From mboxrd@z Thu Jan  1 00:00:00 1970
From: Tejun Heo <tj-DgEjT+Ai2ygdnm+yROfE0A@public.gmane.org>
Subject: [RFC] writeback and cgroup
Date: Tue, 3 Apr 2012 11:36:55 -0700
Message-ID: <20120403183655.GA23106__6194.71304021335$1333478229$gmane$org@dhcp-172-17-108-109.mtv.corp.google.com>
Mime-Version: 1.0
Content-Type: text/plain; charset="us-ascii"
Content-Transfer-Encoding: 7bit
Return-path: <containers-bounces-cunTk1MwBs9QetFLy7KEm3xJsTq8ys+cHZ5vskTnxNA@public.gmane.org>
Content-Disposition: inline
List-Unsubscribe: <https://lists.linuxfoundation.org/mailman/options/containers>,
	<mailto:containers-request-cunTk1MwBs9QetFLy7KEm3xJsTq8ys+cHZ5vskTnxNA@public.gmane.org?subject=unsubscribe>
List-Archive: <http://lists.linuxfoundation.org/pipermail/containers/>
List-Post: <mailto:containers-cunTk1MwBs9QetFLy7KEm3xJsTq8ys+cHZ5vskTnxNA@public.gmane.org>
List-Help: <mailto:containers-request-cunTk1MwBs9QetFLy7KEm3xJsTq8ys+cHZ5vskTnxNA@public.gmane.org?subject=help>
List-Subscribe: <https://lists.linuxfoundation.org/mailman/listinfo/containers>,
	<mailto:containers-request-cunTk1MwBs9QetFLy7KEm3xJsTq8ys+cHZ5vskTnxNA@public.gmane.org?subject=subscribe>
Sender: containers-bounces-cunTk1MwBs9QetFLy7KEm3xJsTq8ys+cHZ5vskTnxNA@public.gmane.org
Errors-To: containers-bounces-cunTk1MwBs9QetFLy7KEm3xJsTq8ys+cHZ5vskTnxNA@public.gmane.org
To: Fengguang Wu <fengguang.wu-ral2JQCrhuEAvxtiuMwx3w@public.gmane.org>, Jan Kara <jack-AlSwsSmVLrQ@public.gmane.org>, vgoyal-H+wXaHxf7aLQT0dZR+AlfA@public.gmane.org, Jens Axboe <axboe-tSWWG44O7X1aa/9Udqfwiw@public.gmane.org>
Cc: ctalbott-hpIqsD4AKlfQT0dZR+AlfA@public.gmane.org, rni-hpIqsD4AKlfQT0dZR+AlfA@public.gmane.org, andrea-oIIqvOZpAevzfdHfmsDf5w@public.gmane.org, containers-cunTk1MwBs9QetFLy7KEm3xJsTq8ys+cHZ5vskTnxNA@public.gmane.org, linux-kernel-u79uwXL29TY76Z2rM5mHXA@public.gmane.org, sjayaraman-IBi9RG/b67k@public.gmane.org, lsf-cunTk1MwBs9QetFLy7KEm3xJsTq8ys+cHZ5vskTnxNA@public.gmane.org, linux-mm-Bw31MaZKKs3YtjvyW6yDsg@public.gmane.org, jmoyer-H+wXaHxf7aLQT0dZR+AlfA@public.gmane.org, linux-fsdevel-u79uwXL29TY76Z2rM5mHXA@public.gmane.org, cgroups-u79uwXL29TY76Z2rM5mHXA@public.gmane.org
List-Id: containers.vger.kernel.org

Hello, guys.

So, during LSF, I, Fengguang and Jan had a chance to sit down and talk
about how to cgroup support to writeback.  Here's what I got from it.

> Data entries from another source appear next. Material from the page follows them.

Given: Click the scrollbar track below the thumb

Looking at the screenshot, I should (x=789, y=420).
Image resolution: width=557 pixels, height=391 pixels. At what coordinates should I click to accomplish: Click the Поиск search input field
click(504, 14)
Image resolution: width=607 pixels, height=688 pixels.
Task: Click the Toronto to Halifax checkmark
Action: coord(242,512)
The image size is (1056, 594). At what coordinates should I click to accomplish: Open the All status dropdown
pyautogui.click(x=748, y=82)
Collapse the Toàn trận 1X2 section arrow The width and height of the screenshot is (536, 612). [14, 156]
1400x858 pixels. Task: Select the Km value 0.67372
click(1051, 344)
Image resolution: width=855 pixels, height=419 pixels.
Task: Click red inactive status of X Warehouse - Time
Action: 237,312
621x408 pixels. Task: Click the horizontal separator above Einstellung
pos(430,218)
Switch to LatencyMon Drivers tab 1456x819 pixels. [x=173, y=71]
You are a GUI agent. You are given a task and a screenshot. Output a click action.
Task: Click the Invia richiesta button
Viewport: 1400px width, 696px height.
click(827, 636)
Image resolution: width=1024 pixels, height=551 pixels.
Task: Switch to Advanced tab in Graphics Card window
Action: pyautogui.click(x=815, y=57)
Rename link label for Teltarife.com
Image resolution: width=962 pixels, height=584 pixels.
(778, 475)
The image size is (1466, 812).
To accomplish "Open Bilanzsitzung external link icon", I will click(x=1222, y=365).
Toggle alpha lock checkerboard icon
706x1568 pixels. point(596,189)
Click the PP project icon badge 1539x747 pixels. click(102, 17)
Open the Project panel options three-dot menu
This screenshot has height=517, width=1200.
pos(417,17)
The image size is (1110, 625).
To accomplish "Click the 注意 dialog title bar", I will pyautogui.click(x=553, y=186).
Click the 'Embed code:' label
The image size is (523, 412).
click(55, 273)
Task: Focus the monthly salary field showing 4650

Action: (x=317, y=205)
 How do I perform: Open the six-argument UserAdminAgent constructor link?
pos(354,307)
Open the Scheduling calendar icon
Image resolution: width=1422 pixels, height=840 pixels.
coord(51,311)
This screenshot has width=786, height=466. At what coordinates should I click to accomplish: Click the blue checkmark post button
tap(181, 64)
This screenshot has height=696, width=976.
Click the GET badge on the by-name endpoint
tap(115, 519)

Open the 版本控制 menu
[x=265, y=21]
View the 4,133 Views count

Fengguang's opinion is that the throttling algorithm implemented in
writeback is good enough and blkcg parameters can be exposed to
writeback such that those limits can be applied from writeback.  As
for reads and direct IOs, Fengguang opined that the algorithm can
easily be extended to cover those cases and IIUC all IOs, whether
buffered writes, reads or direct IOs can eventually all go through
writeback layer which will be the one layer controlling all IOs.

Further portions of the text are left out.